In the recent discussions about Discourse, it was said that on slower connections, it feels way snappier than a server-side solution would be.

Frankly, I'm a server-side guy, so I prefer that kind of development, but there are advantages to SPAs, and like any good engineer, you should use the right tool for the job. Rails is modular enough that you can do whatever you want, Turbolinks is just a gem, so if you don't want to use it, you can just pull it out of the Gemfile.

If be willing to bet that the less dynamic interaction per page, the less an SPA makes sense. ;)

That said, I can also see how something like Ember gives you a nice way to do API-first development, so even if your site is more static, it could make sense.

As always: It Depends. Don't believe anyone who tells you they have a silver bullet.


I agree. I would love to see some article on What TurboLinks actually breaks and How to avoid it. As much as the world love JS and Client Side Rendering. My Experience is that most of these people are either designing it with Chrome in Mind ( And hell yes they are ) or People using other browsers with a single tab at a time. ( Tell me if any single developer test their website in a Multi Tab environment )

Having JS heavy web page will slow down the browsers. That even includes Chrome, you just need a larger number of tabs. On Firefox a few JS heavy site with a slow computer will make your site experience sucks.

Although not a single user would blame the site ( It is always the browsers' fault. ) but to me, most of the time, the less JS the better.

Discourse is pretty fast, but to say 300K zipped JS file is peanuts just doesn't cut it for me ( How about 100K? That is peanuts. ) And again, slow JS execution and loading is something i have zero control of.


> I would love to see some article on What TurboLinks actually breaks and How to avoid it.

The big change is that instead of getting a clean slate every request, you now have one, long-running JavaScript environment. That's where Turbolinks derives its speed from, but it's the biggest change, and this difference in assumption has been where the issues have popped up.

Honestly, I have not followed turbolinks' development very much, so I'd look through the Issues if I were you to get a better idea of what kinds of things have cropped up so far.

> Discourse is pretty fast, but to say 300K zipped JS file is peanuts just doesn't cut it for me

Sure. I think you'd be surprised how quickly you can get up to 300k of assets in a site, though. Plus, you're only fetching it once, it's all cached afterwards. Regardless, as far as I'm concerned, the practice beats the theory. Turbolinks and Ember have both been show to speed up web sites in practice.

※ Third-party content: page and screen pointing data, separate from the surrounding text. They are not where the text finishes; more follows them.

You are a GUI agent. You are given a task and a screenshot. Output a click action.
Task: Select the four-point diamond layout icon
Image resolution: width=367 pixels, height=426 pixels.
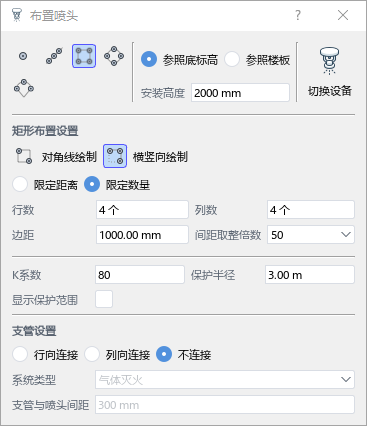click(114, 56)
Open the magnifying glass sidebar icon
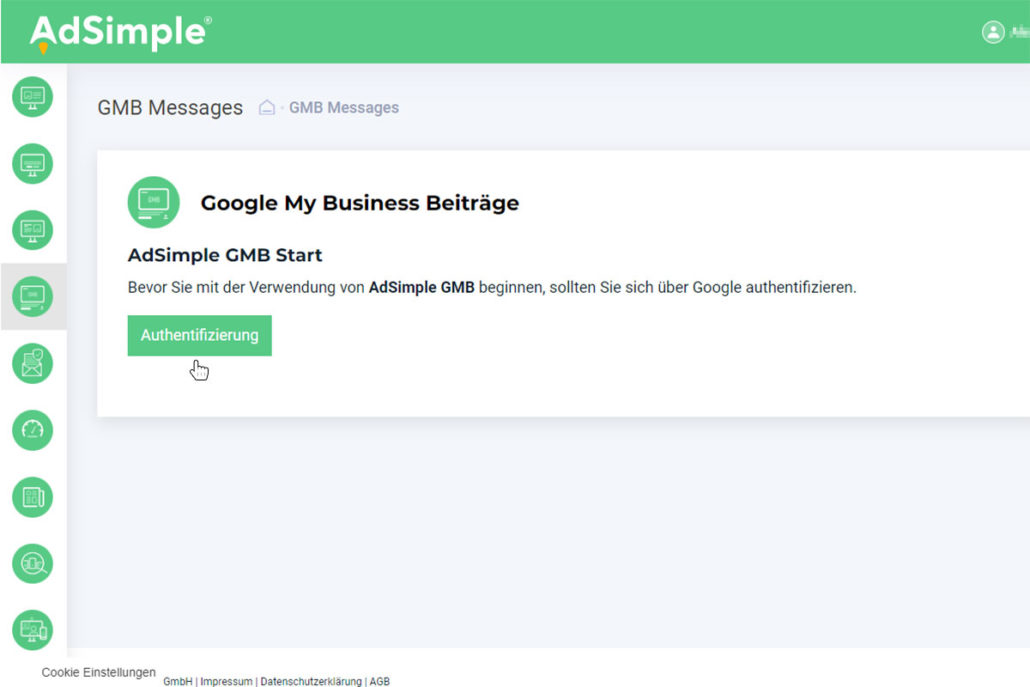This screenshot has height=687, width=1030. (x=32, y=564)

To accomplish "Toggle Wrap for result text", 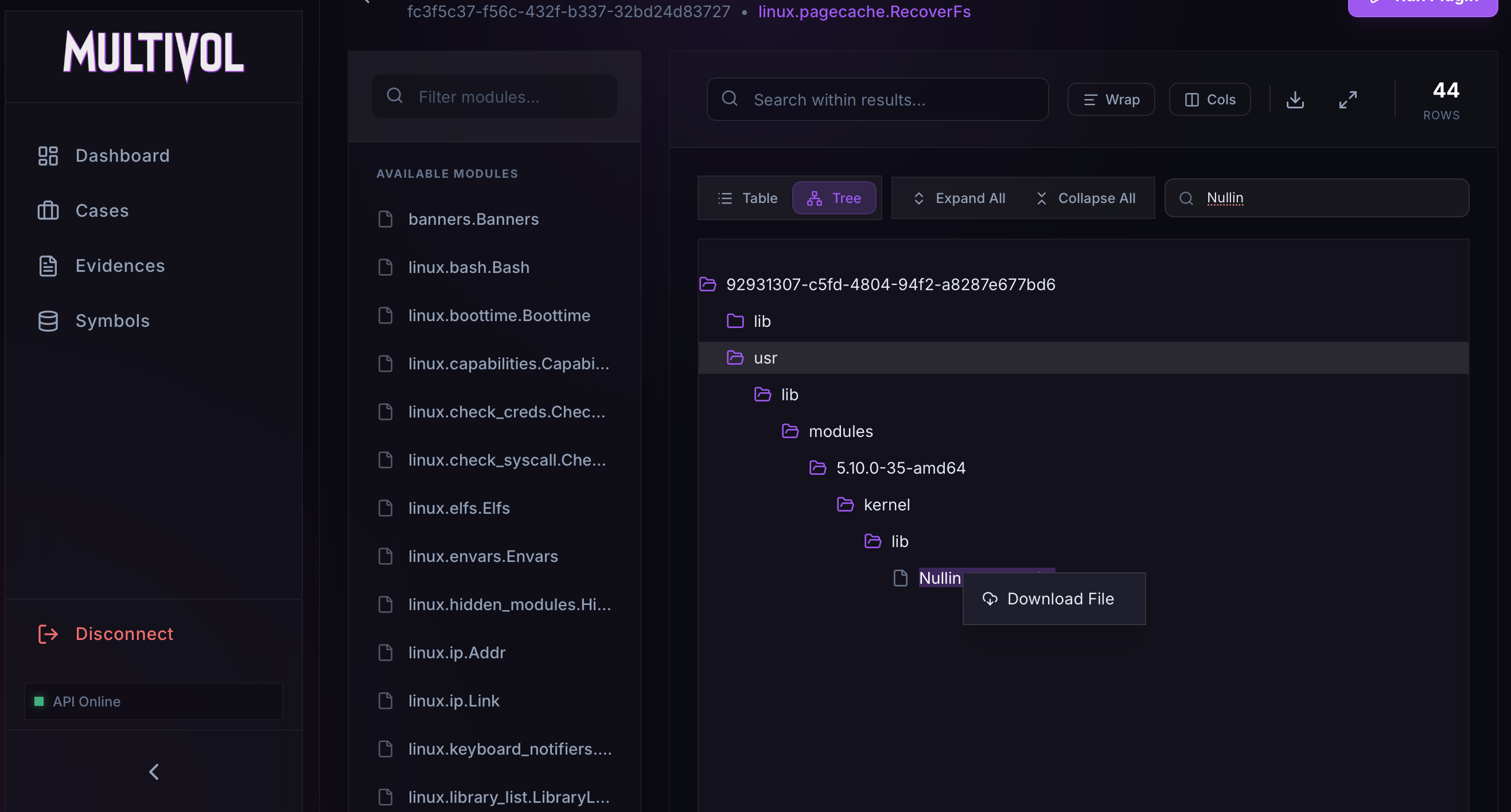I will [x=1111, y=100].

I can't comment on Ember or others, but I think Backbone fits into traditional apps just fine. Where I work we're generally a traditional app with many server-rendered pages, but we have a few parts of the site that needed more complex client-side code and we opted to use Backbone for those.

Backbone is a pretty slender library, you can pretty much use it however makes sense to you. You could go really hardcore and do a site that's client-side-everything, or you could do hybrid approach like we did.